=== Exercise input ===
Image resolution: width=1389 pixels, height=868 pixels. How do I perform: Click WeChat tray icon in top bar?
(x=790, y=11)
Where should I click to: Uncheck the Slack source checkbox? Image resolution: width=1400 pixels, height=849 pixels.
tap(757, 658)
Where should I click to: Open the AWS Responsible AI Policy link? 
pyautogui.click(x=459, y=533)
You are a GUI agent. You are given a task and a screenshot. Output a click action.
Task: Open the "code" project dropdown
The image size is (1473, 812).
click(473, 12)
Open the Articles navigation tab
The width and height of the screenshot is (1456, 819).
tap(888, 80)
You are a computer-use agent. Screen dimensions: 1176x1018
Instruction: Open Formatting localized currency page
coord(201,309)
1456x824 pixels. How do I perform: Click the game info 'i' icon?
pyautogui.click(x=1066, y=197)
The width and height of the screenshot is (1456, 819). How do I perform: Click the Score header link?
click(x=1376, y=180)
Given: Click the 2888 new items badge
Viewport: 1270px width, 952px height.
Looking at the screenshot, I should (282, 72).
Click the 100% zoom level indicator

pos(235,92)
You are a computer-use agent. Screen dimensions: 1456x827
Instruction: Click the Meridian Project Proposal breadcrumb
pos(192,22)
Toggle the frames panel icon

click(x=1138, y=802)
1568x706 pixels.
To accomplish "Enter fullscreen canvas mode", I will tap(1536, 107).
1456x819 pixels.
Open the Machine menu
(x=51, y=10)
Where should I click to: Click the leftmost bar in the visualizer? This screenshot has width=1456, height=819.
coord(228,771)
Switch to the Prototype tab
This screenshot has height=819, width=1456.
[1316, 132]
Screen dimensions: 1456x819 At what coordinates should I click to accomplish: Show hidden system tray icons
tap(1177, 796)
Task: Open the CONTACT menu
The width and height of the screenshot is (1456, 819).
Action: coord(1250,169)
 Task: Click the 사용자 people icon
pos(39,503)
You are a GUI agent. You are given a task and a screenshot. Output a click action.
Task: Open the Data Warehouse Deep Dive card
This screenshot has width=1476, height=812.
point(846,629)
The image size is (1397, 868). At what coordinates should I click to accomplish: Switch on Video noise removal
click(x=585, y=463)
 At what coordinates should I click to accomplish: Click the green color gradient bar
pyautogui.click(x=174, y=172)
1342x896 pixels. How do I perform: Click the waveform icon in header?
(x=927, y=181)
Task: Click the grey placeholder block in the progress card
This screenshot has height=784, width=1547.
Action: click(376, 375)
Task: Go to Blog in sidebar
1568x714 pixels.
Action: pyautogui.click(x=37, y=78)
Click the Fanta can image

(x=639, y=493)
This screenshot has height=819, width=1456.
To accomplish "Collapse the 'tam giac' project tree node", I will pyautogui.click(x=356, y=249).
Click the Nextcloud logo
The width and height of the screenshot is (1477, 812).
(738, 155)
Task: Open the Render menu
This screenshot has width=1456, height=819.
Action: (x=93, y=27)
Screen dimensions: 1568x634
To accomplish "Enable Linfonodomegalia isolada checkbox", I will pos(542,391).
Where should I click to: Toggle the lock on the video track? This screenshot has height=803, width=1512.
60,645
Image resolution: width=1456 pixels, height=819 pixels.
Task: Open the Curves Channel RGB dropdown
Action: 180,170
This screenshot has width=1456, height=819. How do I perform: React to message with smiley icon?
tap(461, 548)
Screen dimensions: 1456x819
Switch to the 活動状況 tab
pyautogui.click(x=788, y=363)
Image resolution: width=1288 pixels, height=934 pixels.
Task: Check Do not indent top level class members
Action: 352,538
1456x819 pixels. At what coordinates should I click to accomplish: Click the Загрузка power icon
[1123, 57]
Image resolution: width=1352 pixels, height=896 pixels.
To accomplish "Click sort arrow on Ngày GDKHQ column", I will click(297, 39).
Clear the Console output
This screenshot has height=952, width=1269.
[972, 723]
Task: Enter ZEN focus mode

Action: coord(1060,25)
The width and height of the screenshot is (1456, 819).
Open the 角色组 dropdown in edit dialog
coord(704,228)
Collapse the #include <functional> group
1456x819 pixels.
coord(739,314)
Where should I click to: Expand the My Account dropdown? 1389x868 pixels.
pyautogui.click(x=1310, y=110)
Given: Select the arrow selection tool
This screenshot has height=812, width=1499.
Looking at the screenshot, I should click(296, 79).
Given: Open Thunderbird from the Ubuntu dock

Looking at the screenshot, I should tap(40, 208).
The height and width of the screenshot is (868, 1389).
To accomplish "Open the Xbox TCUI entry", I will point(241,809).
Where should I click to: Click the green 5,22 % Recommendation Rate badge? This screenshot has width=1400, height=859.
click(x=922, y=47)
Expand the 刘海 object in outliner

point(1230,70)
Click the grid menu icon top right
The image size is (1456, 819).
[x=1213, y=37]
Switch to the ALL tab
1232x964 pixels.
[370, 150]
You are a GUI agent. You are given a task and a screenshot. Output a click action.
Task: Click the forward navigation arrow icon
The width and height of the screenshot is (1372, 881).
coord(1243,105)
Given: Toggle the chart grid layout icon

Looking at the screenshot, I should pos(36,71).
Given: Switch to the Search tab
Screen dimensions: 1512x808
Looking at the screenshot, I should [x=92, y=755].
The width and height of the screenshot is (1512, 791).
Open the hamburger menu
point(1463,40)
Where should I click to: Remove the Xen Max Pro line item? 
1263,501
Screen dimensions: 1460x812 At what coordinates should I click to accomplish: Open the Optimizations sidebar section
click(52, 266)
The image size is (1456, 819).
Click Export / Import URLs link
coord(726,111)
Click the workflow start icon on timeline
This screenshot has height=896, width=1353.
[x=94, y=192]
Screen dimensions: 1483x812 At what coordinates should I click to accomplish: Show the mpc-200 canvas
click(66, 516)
===
* **Your task**: Only the number is needed here: how many lines in the data contain "navigation"?

* **Solution to this problem**: 2